Two equivalent definitions of injective modules

Question

According to my lecture notes, these two definitions of an injective module are equivalent:

(Let $R$ be a ring, $Q$ an $R$-module.)

1. For every injective $R$-module homomorphism $u:M’ \rightarrow M$ and every $R$-module homomorphism $f:M’ \rightarrow Q$, there is a $R$-module homomorphism $\tilde{f}:M \rightarrow Q$ such that $\tilde{f} \circ u = f$.

2. For every ideal $I$ in $R$ and every $R$-module homomorphism $f:I \rightarrow Q$ there is a $R$-module homomorphism $\tilde{f}:R \rightarrow Q$ such that $\tilde{f}|_I = f$.

I can see how $(2)$ is just a particular case of $(1)$, but I’m not sure how to prove the other direction. I’ve been told Zorn’s lemma can be used here but I don’t see how. Any help would be appreciated.

(I’ve seen there’s already a few questions regarding equivalent definitions of injective modules on this site, but I haven’t found any dealing with definition $(2)$.)

Answer 1

WLOG, take $u : M’ \to M$ to be the inclusion of a submodule.

Consider the partial order $(S, \leq)$ defined by $S = \{(W, g) \mid W$ is a submodule of $M$, $g : W \to Q$ is $R$-linear$\}$ and $(W, g) \leq (X, h)$ if and only if both $W \subseteq X$ and $h|_W = g$.

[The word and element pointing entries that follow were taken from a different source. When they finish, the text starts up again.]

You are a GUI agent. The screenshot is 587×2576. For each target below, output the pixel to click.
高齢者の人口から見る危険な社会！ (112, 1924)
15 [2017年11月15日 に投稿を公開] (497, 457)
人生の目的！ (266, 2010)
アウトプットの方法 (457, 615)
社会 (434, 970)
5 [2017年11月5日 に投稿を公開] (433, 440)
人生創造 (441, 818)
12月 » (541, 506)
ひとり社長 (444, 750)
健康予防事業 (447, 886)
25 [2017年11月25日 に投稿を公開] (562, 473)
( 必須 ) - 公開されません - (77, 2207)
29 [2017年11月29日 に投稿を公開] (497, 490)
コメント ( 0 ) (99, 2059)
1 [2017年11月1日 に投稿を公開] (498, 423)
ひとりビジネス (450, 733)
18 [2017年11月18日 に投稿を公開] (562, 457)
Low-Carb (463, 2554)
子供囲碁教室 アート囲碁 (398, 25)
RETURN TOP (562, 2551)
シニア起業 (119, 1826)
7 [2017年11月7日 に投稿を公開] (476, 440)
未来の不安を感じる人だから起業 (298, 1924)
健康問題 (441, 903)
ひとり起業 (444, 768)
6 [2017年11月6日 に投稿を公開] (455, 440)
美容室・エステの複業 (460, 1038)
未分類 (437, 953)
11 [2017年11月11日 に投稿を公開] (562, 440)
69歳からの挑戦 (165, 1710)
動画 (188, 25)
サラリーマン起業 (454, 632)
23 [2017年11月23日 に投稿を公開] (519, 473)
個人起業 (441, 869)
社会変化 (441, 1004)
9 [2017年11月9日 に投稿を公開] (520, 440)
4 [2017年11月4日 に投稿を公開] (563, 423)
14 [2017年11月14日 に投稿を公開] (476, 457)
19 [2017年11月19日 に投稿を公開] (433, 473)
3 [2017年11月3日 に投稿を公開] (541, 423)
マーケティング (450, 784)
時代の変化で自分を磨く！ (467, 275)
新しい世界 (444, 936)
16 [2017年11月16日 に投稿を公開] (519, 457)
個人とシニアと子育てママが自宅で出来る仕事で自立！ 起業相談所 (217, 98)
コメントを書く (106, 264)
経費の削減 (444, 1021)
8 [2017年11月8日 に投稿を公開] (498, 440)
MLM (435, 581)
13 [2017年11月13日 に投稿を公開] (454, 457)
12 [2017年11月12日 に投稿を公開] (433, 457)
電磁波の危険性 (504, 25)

Note that every chain of $S$ has a least upper bound. In particular, if $C$ is a chain in $S$, then let $W = \{0\} \cup \bigcup\limits_{(X, h) \in C} X$ and define

$$g(x) = \begin{cases} h(x) & x \in X, (X, h) \in C \\ 0 & x = 0 \end{cases}$$

Then $W$ is a submodule of $M$, $g$ is a well-defined linear map $g : W \to Q$, and $(W, g)$ is an upper bound of $C$.

Now recall the following version of Zorn’s Lemma:

Let $(S, \leq)$ be a poset, and suppose every chain in $S$ has an upper bound. Then for all $x \in S$, there is a maximal element $x \leq m \in S$.

Applying this version of Zorn’s Lemma with $x = (M’, f)$ gives us some maximal $(W, g) \in R$ with $M’ \subseteq W$ and $g|_{M’} = f$. It now suffices to prove that $W = M$.

Consider an arbitrary $x \in M$. Let $I = \{r \in R \mid rx \in W\}$. Then $I$ is an ideal. Note that the map $h(r) = g(rx)$ is an $R$-module homomorphism $h : I \to Q$. Extend this to an $R$-module homomorphism $\tilde{h} : R \to Q$.

Now define $X = W + (x)$, and define $i : X \to Q$ by $i(w + rx) = g(w) + \tilde{h}(r)$ whenever $w \in W$, $r \in R$. Verify that $i$ is well-defined and $R$-linear. Then $(W, g) \leq (X, i)$. Since $(W, g)$ is maximal, we have $W = X$ and thus $x \in W$.

Therefore, $W = M$. So $g = \tilde{f}$ is the function we require.

Finally, note that we do require Zorn’s Lemma (or at least some form of the axiom of choice) to show (2) implies (1). This is because we can show without choice that $\mathbb{Q}$ is an injective $\mathbb{Z}$-module using definition (2), but we cannot show this using definition (1). See my answer here.